As you may have heard a million times, communication is the backbone of health for all relationships, regardless of who's involved. So, what lessons can you learn from queer couples about how to communicate effectively with your partner? Bodenheimer and Crawford weighed in.
Don't make assumptions.
People often enter cisheterosexual relationships with all sorts of assumptions about their partner, from who will pay for the first date to who will initiate sex most often. When both partners fit neatly into traditional gender roles, it's easy to assume each other's expectations and avoid actually talking about anything.
But for queer couples, there are far fewer assumptions, and that's ultimately a benefit. It certainly feels comfortable to follow a script, but people are complex, and assumptions frequently lead to misunderstandings. How do you know if you're on the same page if you never even discuss certain topics out loud?

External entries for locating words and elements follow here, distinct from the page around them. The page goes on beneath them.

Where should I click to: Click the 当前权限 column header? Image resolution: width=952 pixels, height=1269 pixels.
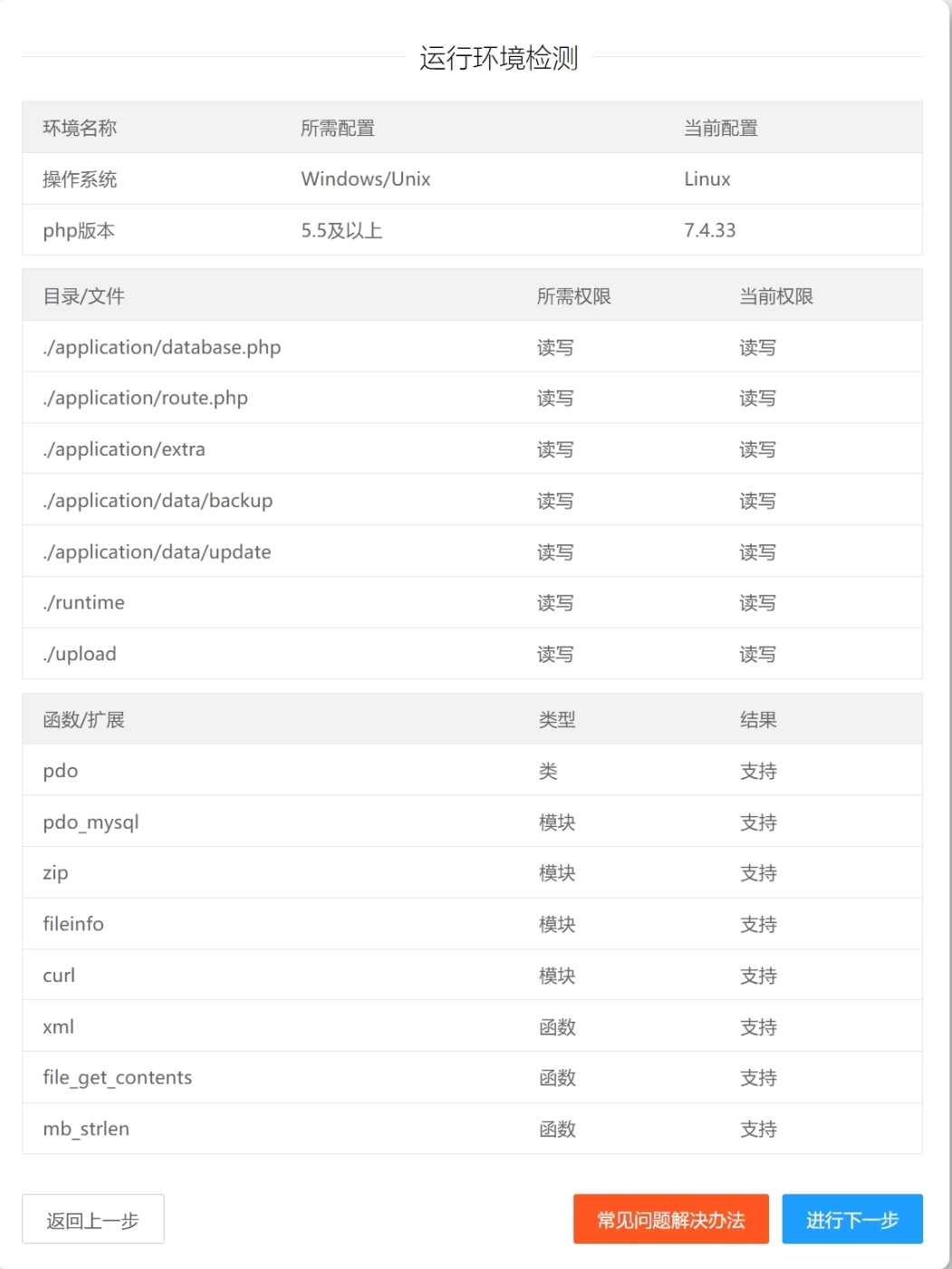(776, 296)
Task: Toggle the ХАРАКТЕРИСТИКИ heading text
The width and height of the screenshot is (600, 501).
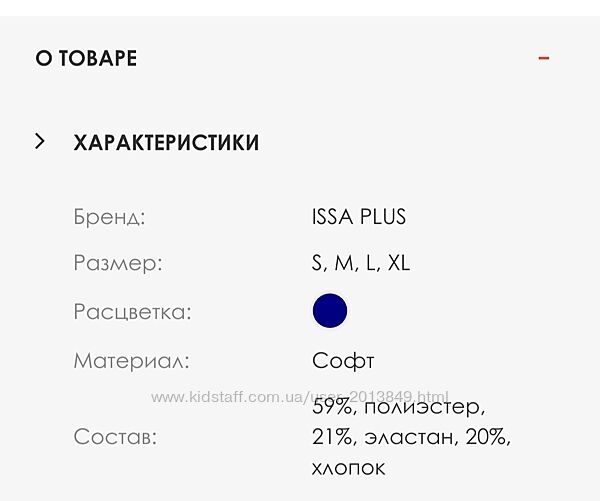Action: point(166,143)
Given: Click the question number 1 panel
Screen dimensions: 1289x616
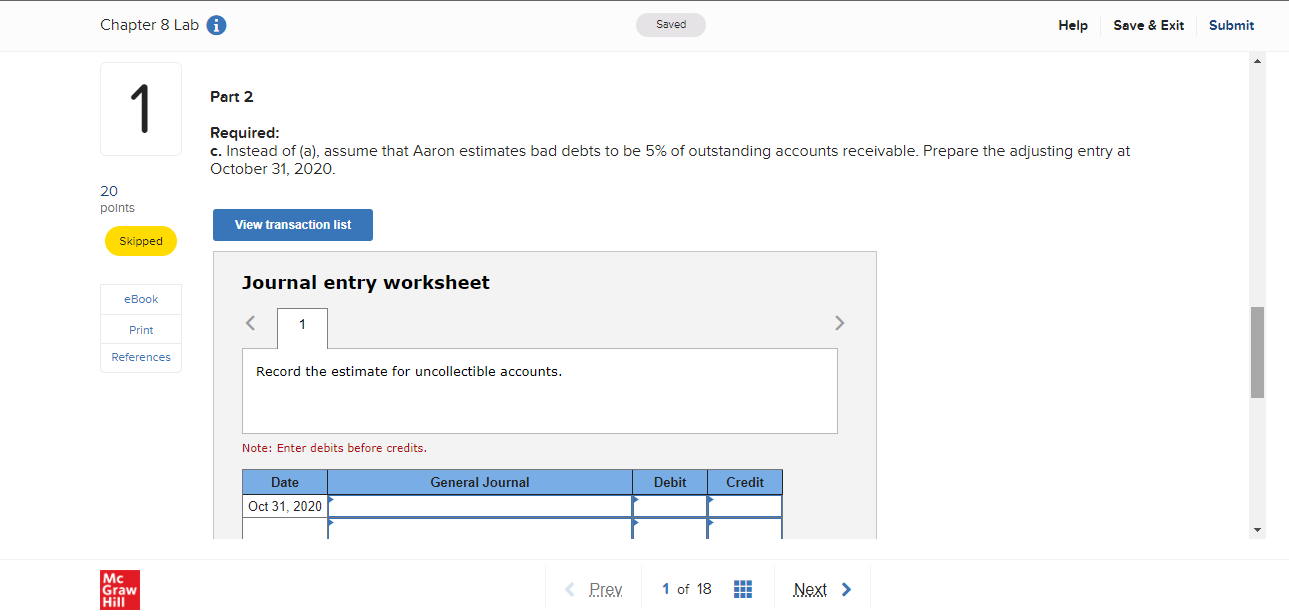Looking at the screenshot, I should tap(140, 108).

"Queer couples are often required to discuss sex, money, and religion in ways that their heterosexual counterparts don't typically have to," Bodenheimer tells mbg. For queer couples, "without gender norms as a typical and often reductive compass, the actual personality, strengths, and idiosyncrasies of each partner come together to form values and structure" instead, Bodenheimer says.
Whether you're queer or not, making a habit of having these conversations instead of making assumptions can strengthen your relationship from the get-go and make sure everyone's real desires are being met. Your partner is an individual, and you never really know what their needs and preferences are until you ask.
Build trust and security early on.
According to research by John Gottman and Julie Schwartz Gottman, gay and lesbian couples are more positive and upbeat when they resolve conflict as compared to straight couples. Queer couples use more affection and humor, don't take things quite as personally, and use fewer hostile tactics during arguments.
This more pleasant approach to conflict resolution may be rooted in the conversations that many queer couples have about sex, money, and other tricky topics early on. Those conversations can be really uncomfortable at first, so they're excellent practice for learning to navigate difficulty early on and building a foundation of trust and security.
"Once there's already that security and trust that we can have these really tough, difficult conversations, it allows for conflict resolution to show up more smoothly than it would in other partnerships where that security and trust isn't established," Crawford says.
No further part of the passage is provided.